Сенна удивлённо наклоняет голову в бок.

— Вокала? Твоего?

— Я знаю, что обычно не пою, — отмахивается Экко. — Но здесь обязан.

Сенна слушает, прикусив язык, часть песни и медленно приподнимает голову в понимании.

— Полагаю, твоя загадочная девушка тут при всём. Неплохо, — добавляет она, замечая красноречивое выражение лица Экко («сейчас не время для этого»). — Но, думаю, тебе нужно спуститься на пару тонов. Ты кого-то пародируешь.

— Есть мысль, кого, — признаётся Экко. Он, как и было сказано ранее, редко слышал исполнителей, которых поставил бы выше себя в музыкальном поприще, однако всё-таки слышал. В первую очередь рэперов, которые могут в чистое пение с таким же успехом.

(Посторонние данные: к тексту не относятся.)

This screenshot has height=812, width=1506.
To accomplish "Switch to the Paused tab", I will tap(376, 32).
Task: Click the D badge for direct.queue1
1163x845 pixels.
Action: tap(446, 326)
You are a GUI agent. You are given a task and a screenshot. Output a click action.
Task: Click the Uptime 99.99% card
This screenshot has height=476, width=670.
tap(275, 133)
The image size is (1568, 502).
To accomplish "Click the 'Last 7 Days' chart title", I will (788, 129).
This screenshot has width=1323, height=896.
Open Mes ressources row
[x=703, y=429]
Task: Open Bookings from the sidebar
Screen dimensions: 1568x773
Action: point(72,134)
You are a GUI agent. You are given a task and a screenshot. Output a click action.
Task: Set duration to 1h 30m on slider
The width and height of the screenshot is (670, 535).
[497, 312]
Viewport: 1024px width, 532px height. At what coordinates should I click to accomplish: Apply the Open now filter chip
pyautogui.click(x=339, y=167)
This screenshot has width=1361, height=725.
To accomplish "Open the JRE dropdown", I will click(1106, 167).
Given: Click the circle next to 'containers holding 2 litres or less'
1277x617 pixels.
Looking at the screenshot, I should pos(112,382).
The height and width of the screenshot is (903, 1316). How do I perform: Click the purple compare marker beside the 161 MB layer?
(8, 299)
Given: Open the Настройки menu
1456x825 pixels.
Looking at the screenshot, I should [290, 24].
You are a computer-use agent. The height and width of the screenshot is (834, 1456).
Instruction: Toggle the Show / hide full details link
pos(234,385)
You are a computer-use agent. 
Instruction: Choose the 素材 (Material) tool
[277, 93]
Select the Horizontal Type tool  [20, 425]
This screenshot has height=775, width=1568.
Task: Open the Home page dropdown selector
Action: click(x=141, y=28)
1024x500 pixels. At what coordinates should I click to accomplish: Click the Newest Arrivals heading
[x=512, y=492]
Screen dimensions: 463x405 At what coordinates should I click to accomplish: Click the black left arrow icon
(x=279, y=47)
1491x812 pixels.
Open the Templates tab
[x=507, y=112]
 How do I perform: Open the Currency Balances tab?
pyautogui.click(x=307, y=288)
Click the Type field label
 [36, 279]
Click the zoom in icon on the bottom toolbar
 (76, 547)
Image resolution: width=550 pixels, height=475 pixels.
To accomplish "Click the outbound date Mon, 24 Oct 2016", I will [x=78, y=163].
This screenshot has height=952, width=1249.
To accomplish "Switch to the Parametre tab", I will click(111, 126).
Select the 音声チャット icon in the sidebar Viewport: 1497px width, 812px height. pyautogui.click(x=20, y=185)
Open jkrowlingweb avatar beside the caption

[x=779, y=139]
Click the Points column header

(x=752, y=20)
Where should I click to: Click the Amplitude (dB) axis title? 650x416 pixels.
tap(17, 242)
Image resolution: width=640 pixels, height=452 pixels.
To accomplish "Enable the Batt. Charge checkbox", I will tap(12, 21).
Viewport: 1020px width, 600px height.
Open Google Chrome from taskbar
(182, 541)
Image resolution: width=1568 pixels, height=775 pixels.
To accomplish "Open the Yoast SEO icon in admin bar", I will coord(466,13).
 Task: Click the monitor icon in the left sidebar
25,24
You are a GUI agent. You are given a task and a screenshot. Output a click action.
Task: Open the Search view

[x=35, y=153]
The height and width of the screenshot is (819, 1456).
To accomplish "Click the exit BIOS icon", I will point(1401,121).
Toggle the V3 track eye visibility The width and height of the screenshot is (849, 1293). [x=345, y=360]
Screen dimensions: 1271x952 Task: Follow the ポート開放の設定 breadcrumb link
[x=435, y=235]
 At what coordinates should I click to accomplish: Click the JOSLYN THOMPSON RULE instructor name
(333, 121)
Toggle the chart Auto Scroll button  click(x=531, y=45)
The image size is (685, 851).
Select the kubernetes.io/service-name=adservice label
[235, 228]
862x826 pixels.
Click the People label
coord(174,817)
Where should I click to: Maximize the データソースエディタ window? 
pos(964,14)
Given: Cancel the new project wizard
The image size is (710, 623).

— Перестань, — советует Сенна. — Мы — единственные в своём роде, и на подражании далеко бы не забрались.

— Да, да.

Они торчат в студии до позднего обеда, пока не получается версия, которая соответствует всем ожиданиям Экко как идейного вдохновителя, Сенны как временного тренера по управлению голосом и Ясуо как продюсера. Не отполированную — считай, именно ту, что Экко исполнит на сцене до того, как сделает клип и добавит на музыкальные платформы — версию они слушают, мечтательно глядя в стены и потолок студии.

— Кажется, лучше этого я ещё у тебя не слышала, — Сенна в задумчивости перебирает пальцами край своего шарфа.

— Спасибо, — кивает Экко, хотя больше похоже на то, что он просто гоняет голову и почти засыпает.

— Отпразднуем? — предлагает Ясуо.

— Обязательно. Как только восстановим кое-кому режим, — говорит Сенна, косясь на их чудо-мальчика. — На концерте все должны быть в форме.